Following Williams words, King Philippe, addressed the crowds to reflect on the sacrifices made and the significance of Ypres Ieper to the Belgians, and Wipers to the British and Commonwealth soldiers before a reading from Benoit Mottrie, the chairman of the Last Post association, the group of volunteers keeping the ritual going.

As the Pipes and Drums of the Royal Irish Regiment, led by Pipe Major, Nicholas Colwell, played, wreaths were then laid side by side by King Philippe and William, followed by Theresa May and the Belgian defence minister, Steven Vandeput. A tribute on the prime ministers read: With profound gratitude and respect, we remember the service of those who served on the Ypres salient.

Stretcher bearers struggle in mud up to their knees to carry a wounded man to safety near Boesinghe during the third battle of Ypres. Photograph: IWM/Getty Images/IWM via Getty Images

Later in the evening, under clouds tinted red by the last of the sun, the British and Belgian royals joined 6,000 or more in the market square for a spectacular show broadcast live on BBC.

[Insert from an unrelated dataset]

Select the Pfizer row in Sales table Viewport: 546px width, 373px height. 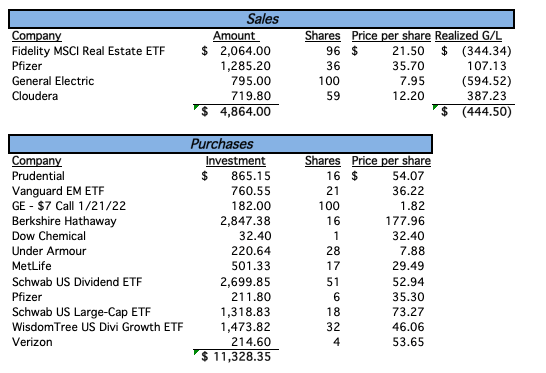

Dame Helen Mirren started with a reading of In Flanders Fields, by the Canadian poet Lt Col John McCrae, who served as a surgeon during the second battle of Ypres. She continued to narrate through the evening as images of those who fought were projected across the clock tower of the Cloth hall, standing high behind the stage. Among those, Harry Patch, known as the Last Tommy, who died in 2009, aged 111, spoke down from the tower to the crowds. Passchendaele when I knew it was flat, he said in a recording. Everything was blown to pieces. Patch told of finding a Cornishman on the battlefields ripped to shreds by shrapnel who begged to be shot. Thirty seconds later, without a pistol being drawn, the man died. The man had said one word, said Patch: Mother.

The experience of civilians in the war was movingly illustrated by the reading by Christophe Haddad from the the diary of Pastor Van Wallenghem who saved the people of Dikkebus when it became part of the frontline. The journalist and broadcaster, Ian Hislop, who co-wrote the Wipers Times screenplay and stage production, told the story of the satirical newspaper, which was founded in Ypres itself in 1916, close to Market Square. That was followed by a specially written War Horse story, with a focus on Passchendaele, performed by its author, Michael Morpurgo.

But it was the testimony of the dead that particularly held the audience. One private, Jack Dillon, told those in the market square of the sweet smell of death. Ypress notoriety, after all, was in great measure built not only on the ferocity of the fighting, and a victory won at great cost, but by the conditions in which it was fought. Unprecedented rain and the churning of the clay fields had turned the mud to sludge so deep that men and horses drowned. There were more than 320,000 allied casualties. German losses are estimated to have been between 260,000 and 400,000. The final act on Ypress stage was the playing of the Pipers Lament. It was a piece of music simply entitled The Bloody Fields of Flanders.